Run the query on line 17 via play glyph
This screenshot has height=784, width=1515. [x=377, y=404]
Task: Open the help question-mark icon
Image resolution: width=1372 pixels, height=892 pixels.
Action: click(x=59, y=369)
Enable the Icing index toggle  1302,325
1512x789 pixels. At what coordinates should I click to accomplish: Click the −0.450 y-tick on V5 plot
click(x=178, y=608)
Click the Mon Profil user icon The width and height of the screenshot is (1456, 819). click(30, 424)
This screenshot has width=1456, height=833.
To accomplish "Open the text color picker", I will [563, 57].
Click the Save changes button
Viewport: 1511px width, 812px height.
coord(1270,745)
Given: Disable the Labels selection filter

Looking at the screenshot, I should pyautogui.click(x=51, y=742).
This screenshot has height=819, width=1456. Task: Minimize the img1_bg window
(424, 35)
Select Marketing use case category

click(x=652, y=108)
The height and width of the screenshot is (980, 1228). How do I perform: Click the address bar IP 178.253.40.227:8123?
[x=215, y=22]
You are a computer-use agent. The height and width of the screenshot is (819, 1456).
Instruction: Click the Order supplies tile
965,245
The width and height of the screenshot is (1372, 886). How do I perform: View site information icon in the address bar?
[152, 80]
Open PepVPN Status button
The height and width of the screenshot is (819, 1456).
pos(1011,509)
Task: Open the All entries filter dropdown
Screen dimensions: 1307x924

────────

All of the data is to be transcribed exactly as written.

Run the query on line 17 via play glyph
This screenshot has height=784, width=1515. [x=377, y=404]
Task: Open the help question-mark icon
Image resolution: width=1372 pixels, height=892 pixels.
Action: click(x=59, y=369)
Enable the Icing index toggle  1302,325
1512x789 pixels. At what coordinates should I click to accomplish: Click the −0.450 y-tick on V5 plot
click(x=178, y=608)
Click the Mon Profil user icon The width and height of the screenshot is (1456, 819). click(30, 424)
This screenshot has width=1456, height=833.
To accomplish "Open the text color picker", I will [563, 57].
Click the Save changes button
Viewport: 1511px width, 812px height.
coord(1270,745)
Given: Disable the Labels selection filter

Looking at the screenshot, I should pyautogui.click(x=51, y=742).
This screenshot has height=819, width=1456. Task: Minimize the img1_bg window
(424, 35)
Select Marketing use case category

click(x=652, y=108)
The height and width of the screenshot is (980, 1228). How do I perform: Click the address bar IP 178.253.40.227:8123?
[x=215, y=22]
You are a computer-use agent. The height and width of the screenshot is (819, 1456).
Instruction: Click the Order supplies tile
965,245
The width and height of the screenshot is (1372, 886). How do I perform: View site information icon in the address bar?
[152, 80]
Open PepVPN Status button
The height and width of the screenshot is (819, 1456).
pos(1011,509)
Task: Open the All entries filter dropdown
Screen dimensions: 1307x924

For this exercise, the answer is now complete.